THE TASK: Sift the material for lines containing "will", and return them.

INFORMATION PROVIDED:
__________________________________________________

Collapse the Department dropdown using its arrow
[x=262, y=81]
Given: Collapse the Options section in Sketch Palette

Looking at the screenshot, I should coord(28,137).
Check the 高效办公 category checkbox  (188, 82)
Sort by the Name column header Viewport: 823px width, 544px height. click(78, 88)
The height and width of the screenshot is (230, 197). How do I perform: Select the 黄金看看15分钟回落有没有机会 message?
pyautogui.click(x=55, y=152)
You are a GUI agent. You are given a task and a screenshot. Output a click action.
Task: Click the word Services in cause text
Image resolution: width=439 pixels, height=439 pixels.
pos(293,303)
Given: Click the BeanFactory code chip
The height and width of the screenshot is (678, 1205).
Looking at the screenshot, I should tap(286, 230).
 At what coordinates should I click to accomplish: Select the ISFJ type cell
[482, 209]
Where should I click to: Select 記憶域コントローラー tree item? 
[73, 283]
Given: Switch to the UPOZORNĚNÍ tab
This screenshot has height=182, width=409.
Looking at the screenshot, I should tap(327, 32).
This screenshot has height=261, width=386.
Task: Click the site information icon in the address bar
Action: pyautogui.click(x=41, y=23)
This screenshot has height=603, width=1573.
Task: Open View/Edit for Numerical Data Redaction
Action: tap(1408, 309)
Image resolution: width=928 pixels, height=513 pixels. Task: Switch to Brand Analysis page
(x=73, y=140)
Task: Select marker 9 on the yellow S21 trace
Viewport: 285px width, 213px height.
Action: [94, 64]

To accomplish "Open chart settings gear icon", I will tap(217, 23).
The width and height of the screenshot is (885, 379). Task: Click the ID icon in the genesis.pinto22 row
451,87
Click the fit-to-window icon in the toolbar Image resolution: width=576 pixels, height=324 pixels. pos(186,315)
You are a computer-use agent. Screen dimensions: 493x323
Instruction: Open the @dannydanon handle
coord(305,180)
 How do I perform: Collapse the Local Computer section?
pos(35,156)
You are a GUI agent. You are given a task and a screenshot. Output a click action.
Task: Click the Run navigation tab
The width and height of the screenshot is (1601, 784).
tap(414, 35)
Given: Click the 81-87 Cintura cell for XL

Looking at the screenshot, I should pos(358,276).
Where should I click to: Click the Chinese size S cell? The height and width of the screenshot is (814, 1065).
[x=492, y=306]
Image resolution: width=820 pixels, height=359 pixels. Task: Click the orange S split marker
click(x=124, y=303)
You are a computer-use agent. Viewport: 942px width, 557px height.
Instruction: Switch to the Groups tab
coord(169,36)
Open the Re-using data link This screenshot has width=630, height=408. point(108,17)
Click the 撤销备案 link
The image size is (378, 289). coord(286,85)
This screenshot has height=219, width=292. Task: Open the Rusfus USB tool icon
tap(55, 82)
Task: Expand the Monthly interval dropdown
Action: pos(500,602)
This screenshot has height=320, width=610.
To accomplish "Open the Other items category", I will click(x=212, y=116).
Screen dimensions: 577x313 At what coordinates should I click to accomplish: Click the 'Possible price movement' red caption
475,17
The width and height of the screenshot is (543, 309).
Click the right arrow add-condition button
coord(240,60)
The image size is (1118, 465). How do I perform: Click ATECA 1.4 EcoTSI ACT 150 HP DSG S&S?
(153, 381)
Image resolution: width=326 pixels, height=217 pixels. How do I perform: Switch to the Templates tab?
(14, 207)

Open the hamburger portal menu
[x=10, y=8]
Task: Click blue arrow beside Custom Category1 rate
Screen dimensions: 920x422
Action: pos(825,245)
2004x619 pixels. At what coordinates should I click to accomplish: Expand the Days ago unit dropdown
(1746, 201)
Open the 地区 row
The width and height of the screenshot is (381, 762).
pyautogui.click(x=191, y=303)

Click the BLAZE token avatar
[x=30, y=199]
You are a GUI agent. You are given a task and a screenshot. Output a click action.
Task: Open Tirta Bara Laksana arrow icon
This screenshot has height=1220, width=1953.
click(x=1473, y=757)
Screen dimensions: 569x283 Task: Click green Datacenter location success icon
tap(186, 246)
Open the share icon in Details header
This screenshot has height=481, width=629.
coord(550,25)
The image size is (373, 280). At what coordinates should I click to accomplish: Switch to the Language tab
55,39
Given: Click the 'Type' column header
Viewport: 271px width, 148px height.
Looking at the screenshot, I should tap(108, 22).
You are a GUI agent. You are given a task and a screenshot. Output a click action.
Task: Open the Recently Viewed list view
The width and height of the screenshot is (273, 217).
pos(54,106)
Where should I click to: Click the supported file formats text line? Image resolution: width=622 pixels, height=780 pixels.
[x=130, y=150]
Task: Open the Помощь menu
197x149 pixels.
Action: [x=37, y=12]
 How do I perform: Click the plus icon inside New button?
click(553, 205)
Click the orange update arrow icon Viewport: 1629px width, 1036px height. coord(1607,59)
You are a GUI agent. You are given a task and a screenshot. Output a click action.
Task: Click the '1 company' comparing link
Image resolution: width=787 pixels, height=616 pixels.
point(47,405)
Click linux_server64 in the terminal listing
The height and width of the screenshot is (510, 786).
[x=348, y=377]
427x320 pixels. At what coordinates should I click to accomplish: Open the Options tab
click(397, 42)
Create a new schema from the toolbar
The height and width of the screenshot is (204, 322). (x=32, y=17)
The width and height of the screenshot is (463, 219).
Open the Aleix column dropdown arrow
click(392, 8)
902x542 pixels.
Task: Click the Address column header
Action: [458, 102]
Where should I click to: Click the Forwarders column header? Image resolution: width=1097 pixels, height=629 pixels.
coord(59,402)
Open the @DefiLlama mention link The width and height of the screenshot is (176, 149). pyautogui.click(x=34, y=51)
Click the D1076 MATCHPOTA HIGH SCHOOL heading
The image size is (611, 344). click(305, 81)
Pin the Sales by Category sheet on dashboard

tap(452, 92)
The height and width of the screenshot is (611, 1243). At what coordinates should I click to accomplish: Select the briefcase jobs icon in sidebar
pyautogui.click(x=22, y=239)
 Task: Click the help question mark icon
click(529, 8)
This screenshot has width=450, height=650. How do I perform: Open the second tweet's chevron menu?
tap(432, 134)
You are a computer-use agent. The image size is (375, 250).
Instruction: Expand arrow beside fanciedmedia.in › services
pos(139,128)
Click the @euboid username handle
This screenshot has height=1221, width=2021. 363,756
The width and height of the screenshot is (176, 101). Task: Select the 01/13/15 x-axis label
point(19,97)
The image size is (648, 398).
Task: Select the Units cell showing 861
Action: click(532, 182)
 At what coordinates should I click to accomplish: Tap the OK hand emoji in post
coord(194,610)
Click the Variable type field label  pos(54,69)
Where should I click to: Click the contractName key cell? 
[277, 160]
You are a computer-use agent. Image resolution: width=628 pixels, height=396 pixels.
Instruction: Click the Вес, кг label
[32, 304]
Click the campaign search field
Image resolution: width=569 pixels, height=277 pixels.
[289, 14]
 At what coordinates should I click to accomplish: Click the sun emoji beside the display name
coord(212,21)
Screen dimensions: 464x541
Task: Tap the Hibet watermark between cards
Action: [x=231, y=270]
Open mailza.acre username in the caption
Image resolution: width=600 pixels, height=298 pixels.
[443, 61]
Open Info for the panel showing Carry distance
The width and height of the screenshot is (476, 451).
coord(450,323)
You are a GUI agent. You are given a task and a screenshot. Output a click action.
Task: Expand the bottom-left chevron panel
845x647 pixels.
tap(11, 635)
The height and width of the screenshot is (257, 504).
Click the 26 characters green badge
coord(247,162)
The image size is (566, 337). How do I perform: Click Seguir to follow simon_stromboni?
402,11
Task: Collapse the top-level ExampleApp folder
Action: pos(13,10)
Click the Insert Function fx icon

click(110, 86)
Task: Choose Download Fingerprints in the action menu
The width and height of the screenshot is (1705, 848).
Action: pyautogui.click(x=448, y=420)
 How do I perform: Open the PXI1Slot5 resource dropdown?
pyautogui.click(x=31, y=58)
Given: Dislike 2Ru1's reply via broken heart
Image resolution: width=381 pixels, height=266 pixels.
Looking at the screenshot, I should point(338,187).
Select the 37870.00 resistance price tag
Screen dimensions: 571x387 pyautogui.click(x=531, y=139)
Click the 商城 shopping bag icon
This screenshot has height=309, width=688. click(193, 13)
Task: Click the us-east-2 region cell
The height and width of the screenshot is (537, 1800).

__________________________________________________

WORKED SOLUTION:
To accomplish "Open chart settings gear icon", I will tap(217, 23).
To accomplish "Open the Other items category", I will click(x=212, y=116).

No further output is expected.